The “Dune” television series prequel at HBO Max has found its new showrunner. Variety has learned exclusively that Diane Ademu-John has boarded “Dune: The Sisterhood” in the…




					variety.com
				




Is going to be like GoT and show all the corruption that goes along the Spice trade? Are they going to talk about the Messiah? Or the worm?



> Denis Villeneuve is still attached to direct the pilot for the series. Along with Spaihts, Villeneuve, Brian Herbert, Byron Merritt and Kim Herbert for the Frank Herbert estate will executive produce along with Scott Z. Burns. Kevin J. Anderson will co-produce. The series hails from Legendary Television, with Legendary also producing the upcoming film reboot.


----------



## ctg

Anyone seen it yet? Apparently, it was a huge hit in Finland.


----------



## Elckerlyc

ctg said:


> Anyone seen it yet? Apparently, it was a huge hit in Finland.



Dune hasn't been released yet. I think that is to happen around 20 October.
It has however been presented at the Film Festival in Venice. See also this thread.


----------



## ctg

Elckerlyc said:


> Dune hasn't been released yet.


It has but not for us. What I see is that a lot of people are on four to five star ratings, but there are also those who absolutely hated it.


----------



## Elckerlyc

ctg said:


> It has but not for us. What I see is that a lot of people are on four to five star ratings, but there are also those who absolutely hated it.

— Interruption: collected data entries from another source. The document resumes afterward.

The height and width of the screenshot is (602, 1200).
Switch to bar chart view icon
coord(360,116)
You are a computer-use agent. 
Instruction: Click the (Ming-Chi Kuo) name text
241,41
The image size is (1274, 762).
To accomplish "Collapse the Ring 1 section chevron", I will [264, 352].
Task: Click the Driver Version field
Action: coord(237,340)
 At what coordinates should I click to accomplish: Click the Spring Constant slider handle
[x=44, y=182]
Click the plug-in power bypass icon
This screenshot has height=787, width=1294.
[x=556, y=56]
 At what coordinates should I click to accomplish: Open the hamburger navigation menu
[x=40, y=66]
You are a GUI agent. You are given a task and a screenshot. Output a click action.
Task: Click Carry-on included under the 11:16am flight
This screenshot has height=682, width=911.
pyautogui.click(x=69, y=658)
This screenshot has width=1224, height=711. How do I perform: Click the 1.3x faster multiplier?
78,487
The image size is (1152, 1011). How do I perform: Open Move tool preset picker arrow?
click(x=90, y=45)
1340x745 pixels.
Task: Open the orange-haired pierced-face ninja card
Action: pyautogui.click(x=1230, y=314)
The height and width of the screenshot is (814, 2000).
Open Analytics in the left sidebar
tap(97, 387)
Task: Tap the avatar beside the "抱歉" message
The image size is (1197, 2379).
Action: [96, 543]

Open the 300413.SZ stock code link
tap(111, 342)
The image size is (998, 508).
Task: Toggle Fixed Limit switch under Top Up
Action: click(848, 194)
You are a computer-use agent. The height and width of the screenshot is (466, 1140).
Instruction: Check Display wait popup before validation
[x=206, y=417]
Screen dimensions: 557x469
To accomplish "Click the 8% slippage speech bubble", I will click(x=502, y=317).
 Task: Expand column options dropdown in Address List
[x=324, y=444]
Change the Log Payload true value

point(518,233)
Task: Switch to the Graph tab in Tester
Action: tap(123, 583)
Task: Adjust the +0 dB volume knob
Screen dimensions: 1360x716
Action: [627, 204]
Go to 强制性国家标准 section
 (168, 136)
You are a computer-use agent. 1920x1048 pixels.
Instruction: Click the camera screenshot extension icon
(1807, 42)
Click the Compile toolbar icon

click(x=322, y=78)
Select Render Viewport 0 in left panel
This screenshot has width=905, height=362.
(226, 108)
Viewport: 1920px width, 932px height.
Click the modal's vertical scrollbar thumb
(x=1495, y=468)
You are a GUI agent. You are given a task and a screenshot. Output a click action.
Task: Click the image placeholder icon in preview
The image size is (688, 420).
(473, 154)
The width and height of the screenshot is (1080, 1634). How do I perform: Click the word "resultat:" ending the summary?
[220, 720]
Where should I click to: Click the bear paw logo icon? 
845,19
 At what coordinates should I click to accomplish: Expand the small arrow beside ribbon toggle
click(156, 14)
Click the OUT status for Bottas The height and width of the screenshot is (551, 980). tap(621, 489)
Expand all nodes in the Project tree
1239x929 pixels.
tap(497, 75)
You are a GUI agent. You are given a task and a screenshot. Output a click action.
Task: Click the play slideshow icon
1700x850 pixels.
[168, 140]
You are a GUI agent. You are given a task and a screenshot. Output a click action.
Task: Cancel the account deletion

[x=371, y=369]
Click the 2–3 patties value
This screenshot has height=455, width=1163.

Most reviews I read are positive. It depends on your expectations, I guess.
If you without any expectations and let the visuals do their work you will leave the theater in awe. The problem some people have is that this is Part One and the story breaks off just when it got going. I don't care really, as long as there will be a Part Two (which might become uncertain when too many people don't like Part Ones....


----------



## J-WO

The box office looks pretty good in Russia, Finland, Saudi Arabia etc. If that's any indicator for the larger markets then I think Part Two is fairly certain. Fingers crossed!


----------



## ctg

> If science fiction has an answer to fantasy’s The Lord of the Rings – JRR Tolkien’s epic saga of the battle to defeat the Dark Lord, Sauron – then Frank Herbert’s Dune has to be a strong contender. Published in 1965, it is the story of the desert planet Arrakis, known as Dune; of the rare and priceless “spice” that can be found there; of the Atreides family, sent to Dune’s dangerous surface to rule; of its native Fremen people, who are capable of surviving in this inhospitable environment. Of the giant sandworms, hundreds of metres long, which hunt beneath the sands, and of Paul Atreides’ reluctant ascent to messianic status. And it is finally getting the mainstream attention it deserves, thanks to Denis Villeneuve’s film adaptation, out in the UK on 21 October.











						Dune: science fiction’s answer to Lord of the Rings
					

Frank Herbert’s novel, now adapted for cinema with Timothée Chalamet and Zendaya, is finally getting the recognition it deserves, agree authors including Neil Gaiman and Jeff VanderMeer




					www.theguardian.com


----------



## HareBrain

I can't help feeling an actor called Timothée is completely wrong for a film set in a desert. He'd have the fresh smell of summer meadows.

(That might be a Brits-only "joke".)


----------



## Dan Jones

Definitely a Brit only joke, like that one about Bernard's mum.

I'm off to see Dune tonight at the BFI IMAX in Waterloo! Will report back...


----------



## BAYLOR

J-WO said:


> The box office looks pretty good in Russia, Finland, Saudi Arabia etc. If that's any indicator for the larger markets then I think Part Two is fairly certain. Fingers crossed!



We might get part 2.


----------



## Toby Frost

I don't get either of those jokes and I'm British - unless it's a reference to an old comedy called "Sorry", whose lead character was called Timothy, I think. Wow, I've not thought about that for about 30 years.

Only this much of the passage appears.